BEGIN DATA IN THIS EXERCISE

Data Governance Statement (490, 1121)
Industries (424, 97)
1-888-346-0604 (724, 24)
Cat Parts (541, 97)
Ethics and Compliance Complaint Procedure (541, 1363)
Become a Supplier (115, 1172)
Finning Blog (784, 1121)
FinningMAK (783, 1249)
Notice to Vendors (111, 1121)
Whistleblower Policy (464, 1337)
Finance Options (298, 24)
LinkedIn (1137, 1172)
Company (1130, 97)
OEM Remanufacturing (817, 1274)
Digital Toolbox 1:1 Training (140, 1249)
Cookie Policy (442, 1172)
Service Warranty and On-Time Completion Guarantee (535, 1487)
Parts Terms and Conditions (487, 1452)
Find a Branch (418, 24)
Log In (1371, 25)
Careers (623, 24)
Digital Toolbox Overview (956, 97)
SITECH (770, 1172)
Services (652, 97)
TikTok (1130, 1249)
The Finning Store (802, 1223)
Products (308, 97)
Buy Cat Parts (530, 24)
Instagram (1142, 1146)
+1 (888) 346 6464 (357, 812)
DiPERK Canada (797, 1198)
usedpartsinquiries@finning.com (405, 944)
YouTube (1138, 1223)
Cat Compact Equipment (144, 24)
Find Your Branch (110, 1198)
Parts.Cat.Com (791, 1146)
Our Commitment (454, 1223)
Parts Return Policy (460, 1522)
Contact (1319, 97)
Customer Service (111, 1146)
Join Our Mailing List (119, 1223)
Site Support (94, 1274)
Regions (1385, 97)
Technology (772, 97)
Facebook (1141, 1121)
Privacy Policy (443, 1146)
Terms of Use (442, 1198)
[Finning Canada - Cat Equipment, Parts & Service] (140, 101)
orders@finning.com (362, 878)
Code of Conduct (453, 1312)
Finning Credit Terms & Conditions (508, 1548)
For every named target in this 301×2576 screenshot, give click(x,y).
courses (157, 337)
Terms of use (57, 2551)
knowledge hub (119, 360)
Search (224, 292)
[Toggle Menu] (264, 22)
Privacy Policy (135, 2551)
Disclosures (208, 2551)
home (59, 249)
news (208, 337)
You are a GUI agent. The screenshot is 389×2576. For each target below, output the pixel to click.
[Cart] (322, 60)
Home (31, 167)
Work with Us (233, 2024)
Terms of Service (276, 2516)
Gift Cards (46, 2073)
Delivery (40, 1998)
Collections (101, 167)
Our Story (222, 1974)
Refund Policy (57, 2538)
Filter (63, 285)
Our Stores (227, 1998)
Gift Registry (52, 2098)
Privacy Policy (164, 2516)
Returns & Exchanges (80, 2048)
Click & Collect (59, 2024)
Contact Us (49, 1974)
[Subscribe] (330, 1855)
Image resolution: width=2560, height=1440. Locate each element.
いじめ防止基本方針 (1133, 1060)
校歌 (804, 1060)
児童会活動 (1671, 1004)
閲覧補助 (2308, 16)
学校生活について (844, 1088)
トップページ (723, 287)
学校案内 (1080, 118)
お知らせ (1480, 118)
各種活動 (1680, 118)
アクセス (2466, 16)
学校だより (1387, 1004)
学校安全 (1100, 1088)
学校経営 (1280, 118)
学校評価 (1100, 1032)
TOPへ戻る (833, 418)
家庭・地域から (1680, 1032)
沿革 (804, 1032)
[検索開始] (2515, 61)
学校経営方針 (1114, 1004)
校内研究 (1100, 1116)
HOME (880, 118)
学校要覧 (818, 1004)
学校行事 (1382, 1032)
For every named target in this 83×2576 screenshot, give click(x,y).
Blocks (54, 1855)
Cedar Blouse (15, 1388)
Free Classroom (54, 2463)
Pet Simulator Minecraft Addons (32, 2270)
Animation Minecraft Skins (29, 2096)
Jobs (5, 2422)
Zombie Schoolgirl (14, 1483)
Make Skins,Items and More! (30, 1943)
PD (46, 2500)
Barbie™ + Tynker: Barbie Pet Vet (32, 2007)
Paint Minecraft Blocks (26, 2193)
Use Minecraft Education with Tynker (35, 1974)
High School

END DATA IN THIS EXERCISE

AIM OF THE TASK.
Each line above from the one with "Service Warranty and" up to and including the one with "Our Commitment (454, 1223)" must be set down exactly, and no line outside that span may appear.

TASK ANSWER.
Service Warranty and On-Time Completion Guarantee (535, 1487)
Parts Terms and Conditions (487, 1452)
Find a Branch (418, 24)
Log In (1371, 25)
Careers (623, 24)
Digital Toolbox Overview (956, 97)
SITECH (770, 1172)
Services (652, 97)
TikTok (1130, 1249)
The Finning Store (802, 1223)
Products (308, 97)
Buy Cat Parts (530, 24)
Instagram (1142, 1146)
+1 (888) 346 6464 (357, 812)
DiPERK Canada (797, 1198)
usedpartsinquiries@finning.com (405, 944)
YouTube (1138, 1223)
Cat Compact Equipment (144, 24)
Find Your Branch (110, 1198)
Parts.Cat.Com (791, 1146)
Our Commitment (454, 1223)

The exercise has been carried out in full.